Technical NotePower law breakthrough curve tailing in a fracture: The role of advection

- We examine non-gaussian behavior of the BTC in a single fracture.
- We make use of a theoretical model based on macro-advection.
- Strong tailing and non-gaussianity depends on the aperture heterogeneity.
- Exponents of the BTC tails are compatible with measured ones.
- The modeled BTC is linked directly to the statistical parameters of the transmissivity field.

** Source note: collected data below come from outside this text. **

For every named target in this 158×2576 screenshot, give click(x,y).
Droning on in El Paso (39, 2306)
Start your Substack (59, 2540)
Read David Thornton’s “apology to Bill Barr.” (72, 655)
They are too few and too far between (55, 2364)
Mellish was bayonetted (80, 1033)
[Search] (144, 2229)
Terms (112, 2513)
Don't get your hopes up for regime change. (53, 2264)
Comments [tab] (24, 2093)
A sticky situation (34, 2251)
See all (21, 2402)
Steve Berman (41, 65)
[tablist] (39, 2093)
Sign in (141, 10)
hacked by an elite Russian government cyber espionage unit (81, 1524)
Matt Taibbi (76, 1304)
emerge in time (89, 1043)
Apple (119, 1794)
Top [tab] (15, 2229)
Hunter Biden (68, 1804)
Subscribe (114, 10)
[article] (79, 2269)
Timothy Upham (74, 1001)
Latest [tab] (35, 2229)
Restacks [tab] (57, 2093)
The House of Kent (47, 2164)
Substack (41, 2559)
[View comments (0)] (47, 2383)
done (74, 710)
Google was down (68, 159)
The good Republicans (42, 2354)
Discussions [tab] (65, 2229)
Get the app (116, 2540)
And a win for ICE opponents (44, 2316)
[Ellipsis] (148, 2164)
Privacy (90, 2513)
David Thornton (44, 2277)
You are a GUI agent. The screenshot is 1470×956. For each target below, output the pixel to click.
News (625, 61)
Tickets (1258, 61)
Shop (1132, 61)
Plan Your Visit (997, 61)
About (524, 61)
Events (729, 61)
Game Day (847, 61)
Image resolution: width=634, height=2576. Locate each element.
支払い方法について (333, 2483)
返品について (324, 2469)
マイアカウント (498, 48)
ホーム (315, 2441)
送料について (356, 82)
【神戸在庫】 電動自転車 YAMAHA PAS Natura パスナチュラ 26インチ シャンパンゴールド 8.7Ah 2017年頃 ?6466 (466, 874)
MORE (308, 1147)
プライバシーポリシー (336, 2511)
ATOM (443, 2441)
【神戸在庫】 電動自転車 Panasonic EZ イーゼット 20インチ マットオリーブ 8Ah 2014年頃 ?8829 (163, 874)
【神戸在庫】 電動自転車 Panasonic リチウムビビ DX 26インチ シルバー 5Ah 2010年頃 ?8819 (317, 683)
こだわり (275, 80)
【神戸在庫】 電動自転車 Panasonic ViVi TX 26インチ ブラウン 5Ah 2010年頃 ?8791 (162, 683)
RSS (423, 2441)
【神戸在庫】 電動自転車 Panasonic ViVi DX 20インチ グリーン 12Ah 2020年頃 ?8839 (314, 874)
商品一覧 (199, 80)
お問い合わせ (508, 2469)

SummaryWe offer an explanation of the strongly tailed solute breakthrough curve typically observed when a tracer test is conducted in fractured bedrock. In this example, we limit the model to a single planar fracture of varying aperture. Flow heterogeneity derives from variable fracture aperture, which implies variable transmissivity (T). The analysis employs a physically based model well-suited to strong heterogeneity and relies only upon advective transport. The purely advective model is able to explain a power-law trend of magnitude −2 to −3 in the breakthrough curve tail; a range that has been found in field tracer experiments. The principle cause of this trend is the comparatively slow transport in zones of small transmissivity (tight aperture). Slow advection occurs when either heterogeneity (variance of lnT) is strong or when the assumed heterogeneity distribution is non-Gaussian. Thus, we link breakthrough tailing to the statistical parameters for the transmissivity field.